The second part of the night involves setting alight a lyu effigy which symbolizes evil spirits and disposing off drilue in order to dispel illness from one’s body. A lyu is usually made in the shape of a tiny man using flour and water, and a drilue basically is pieces of dough which is handed out to each family member who squeeze the drilue to leave an imprint of their hand. At the end of the night, the dough balls along with leftover soup will be placed in a dish containing the lyu and drilue. These will be disposed off at an intersection away from the house.

During the days preceding Losar, Tibetan monasteries and temples also undertake specific rites to expel negative habits from the old year. Monks perform week-long rituals, some of which culminate in the well-known spiritual dances known as cham.

On the eve of Losar, the families spend their time decorating the house, setting up the altar and getting a feast ready for the next day. While there’s no strict rules as to how to set up an altar, the basic essentials are luggo (sheep’s head), chemar,  (made from roasted barley flour, sugar and butter), food and drink offerings.

The festival officially starts on the first day of the New Year. Tibetans consider it an auspicious occasion, and it’s believed that one should wake up long before dawn on this day. Everyone is encouraged to dress in new clothes and start the day by praying at the altar and making offerings of chemar. Tibetan families traditionally drink Tibetan butter drink, eat khapse (fried Tibetan pastries) and dresil (sweet rice dish) as breakfast on this day. The rest of the day is spent relaxing at home with family members and extending greetings to neighbors and relatives.

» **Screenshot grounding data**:
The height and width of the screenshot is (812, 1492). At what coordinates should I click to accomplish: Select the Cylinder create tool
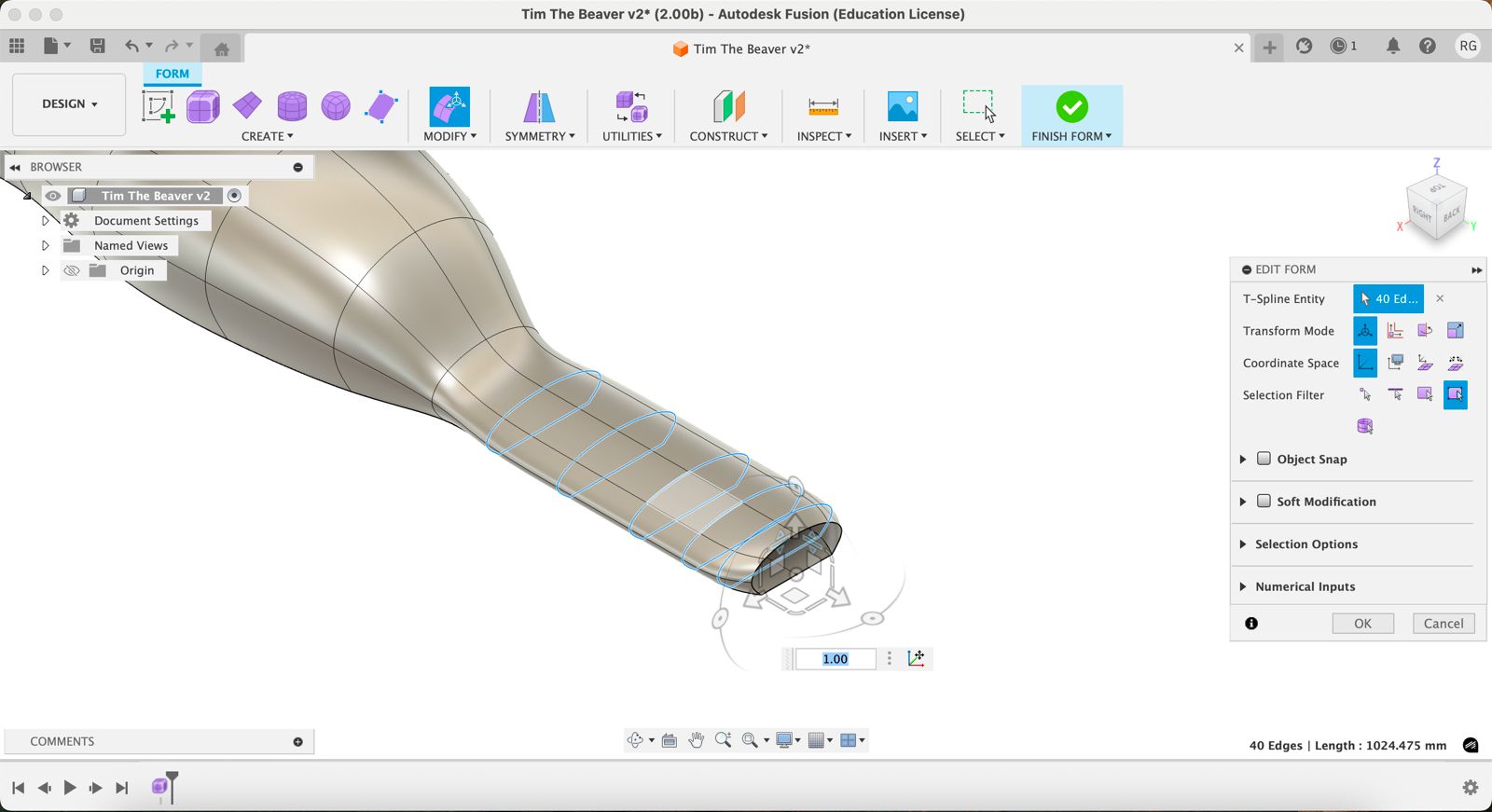(x=292, y=106)
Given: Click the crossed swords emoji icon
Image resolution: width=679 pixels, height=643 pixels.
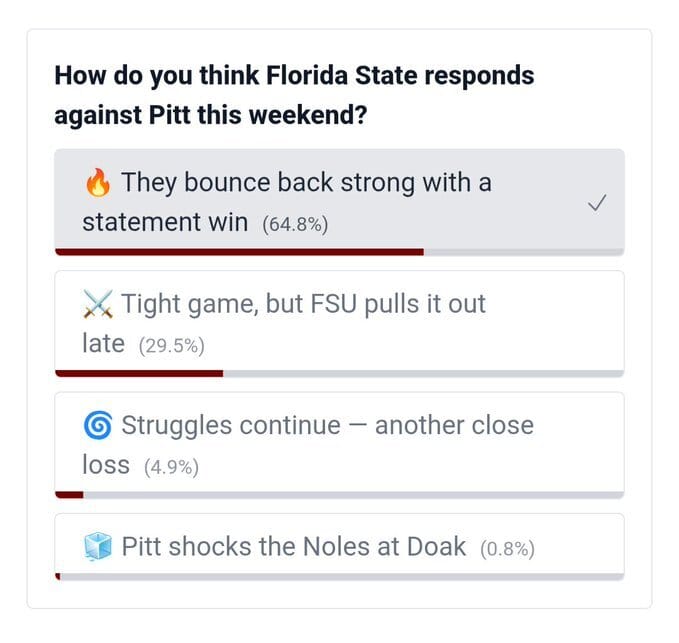Looking at the screenshot, I should (98, 304).
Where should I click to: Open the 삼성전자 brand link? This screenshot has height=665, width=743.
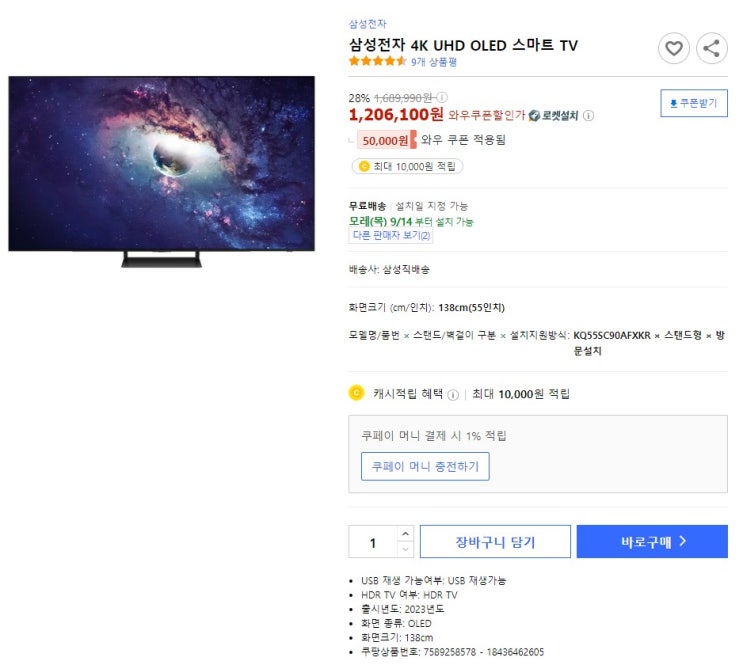click(367, 24)
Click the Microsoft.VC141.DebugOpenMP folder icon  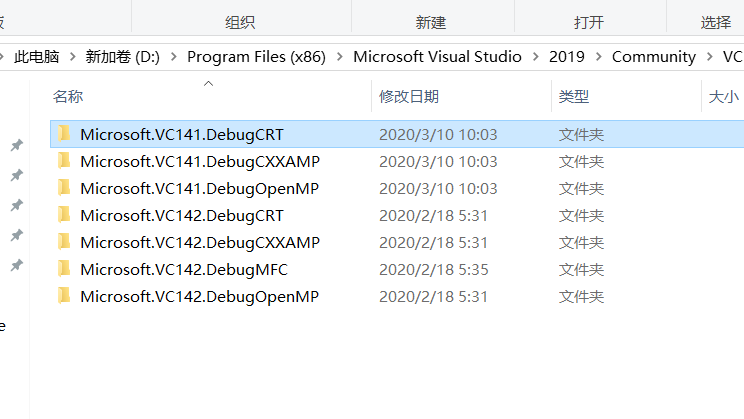tap(64, 188)
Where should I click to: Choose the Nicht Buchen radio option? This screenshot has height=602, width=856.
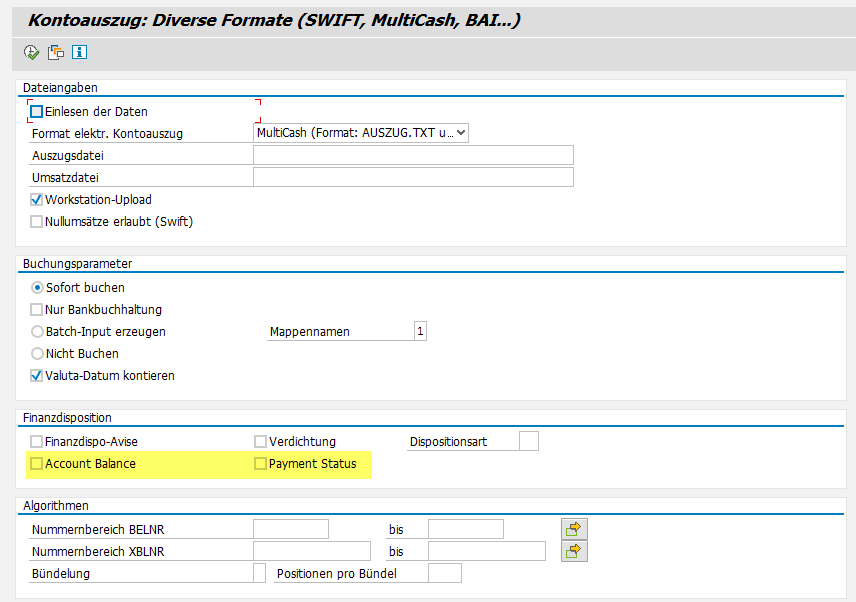coord(37,354)
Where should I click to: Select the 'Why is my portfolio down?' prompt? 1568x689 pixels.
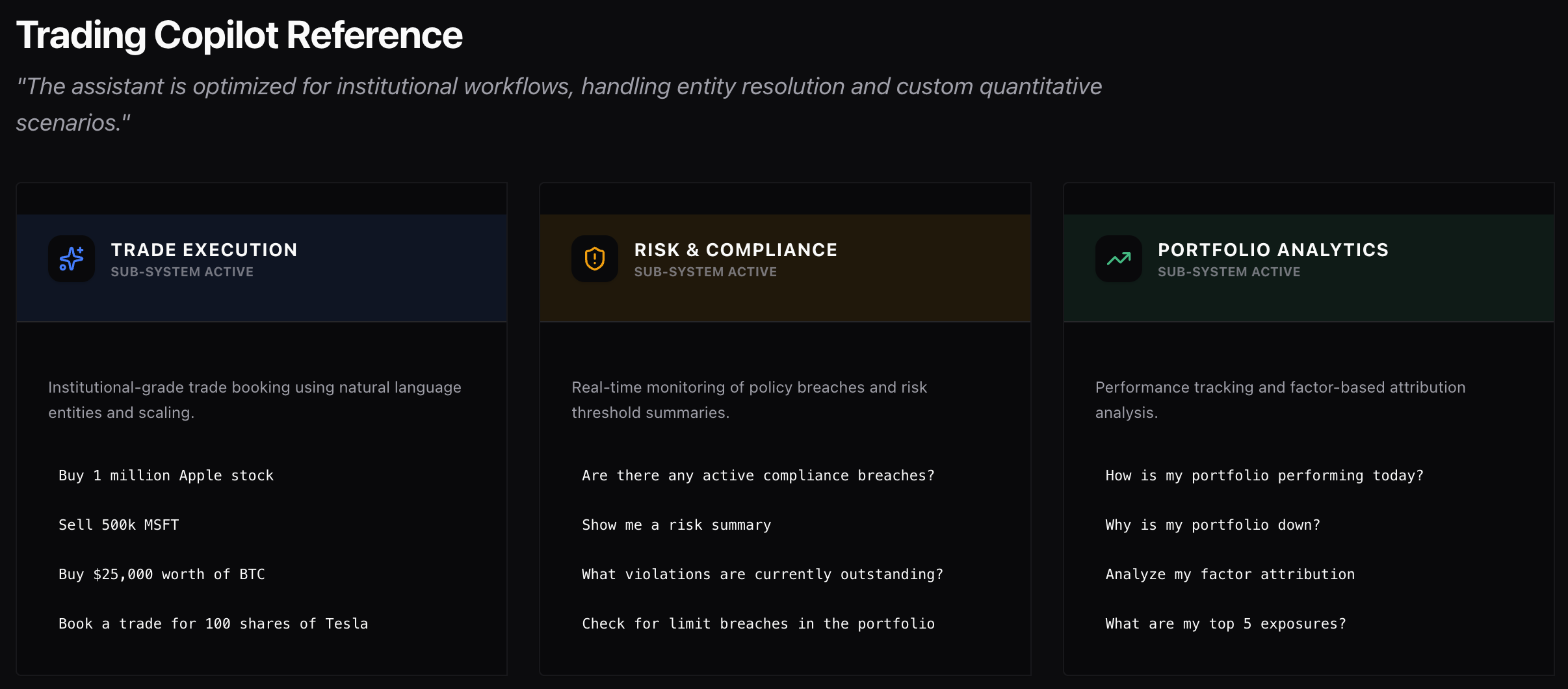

» **Exercise instructions**:
**1)** Translate this sentence from the Losar text into Spanish: "The festival officially starts on the first day of the New Year."
**2)** According to the Losar text, what shape is a lyu usually made in?
**3)** Write out the portion of the Losar text between "During the days" and "and drink offerings.", inclusive.

» **Expected responses**:
**1)** El festival comienza oficialmente el primer día del Año Nuevo.

**2)** A lyu is usually made in the shape of a tiny man.

**3)**
During the days preceding Losar, Tibetan monasteries and temples also undertake specific rites to expel negative habits from the old year. Monks perform week-long rituals, some of which culminate in the well-known spiritual dances known as cham.

On the eve of Losar, the families spend their time decorating the house, setting up the altar and getting a feast ready for the next day. While there’s no strict rules as to how to set up an altar, the basic essentials are luggo (sheep’s head), chemar,  (made from roasted barley flour, sugar and butter), food and drink offerings.